Cada Navidad los niños escriben cartas a sus majestades: Melchor, Gaspar y Baltasar. En ellas explican su comportamiento durante el año y les hacen saber que juguetes desean recibir la mañana del 6 de enero aunque si se han portado mal en lugar de regalos puede esperarles un saco de carbón.

Esta tradición parte del Nuevo Testamento. En él se cuenta como tres reyes sabios viajaron desde los confines del mundo para hacerle llegar al niño Jesús oro, incienso y mirra. Fue en 1885 cuando el Gobierno de España convocó una cabalgata para conmemorar esta festividad aunque en Alcoy llevaba realizándose desde 1866.

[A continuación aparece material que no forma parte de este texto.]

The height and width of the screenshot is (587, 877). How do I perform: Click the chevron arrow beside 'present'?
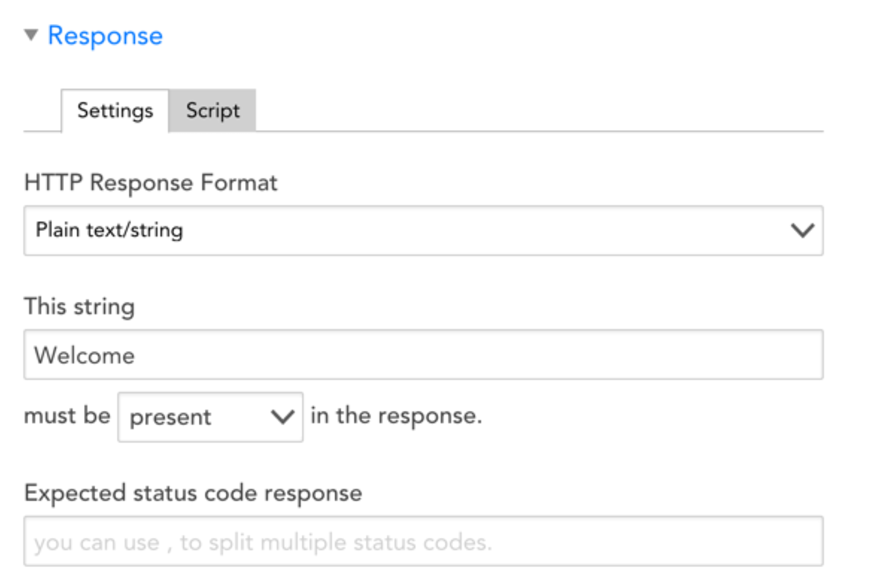click(282, 417)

En este día de reyes, tiene lugar otra tradición típica: el roscón de Reyes, tradicionalmente elaborado con harina, levadura, leche, huevos, agua de azahar, margarina, azúcar y sal. Su origen no tiene relación con los Reyes Magos, estaba relacionado con las saturnales romanas, fiestas en honor al dios Saturno con el objeto de que el pueblo romano celebrase los días más largos que empezaban a venir tras el solsticio de invierno. Para estos festejos se elaboraban unas tortas redondas hechas con higos, dátiles y miel, que se repartía por igual entre los plebeyos y esclavos.

En España tiene forma de rosca, simulando una corona real, cubierto de unas frutas que representan las joyas de la corona. En su interior lleva escondida una pequeña sorpresa, a veces de gran lujo y valor, que comenzó a añadirse cuando el rey francés Luis XV, encantado con el roscón, quiso propagarlo colocando una moneda en su interior como sorpresa entre la aristocracia francesa y europea. Años más tarde llegaría a España de manos de la Casa de los Borbones y pronto la costumbre pasaría de los nobles al pueblo llano. Si por el contrario toca el haba no quedará más opción que abonar la cantidad del coste del roscón.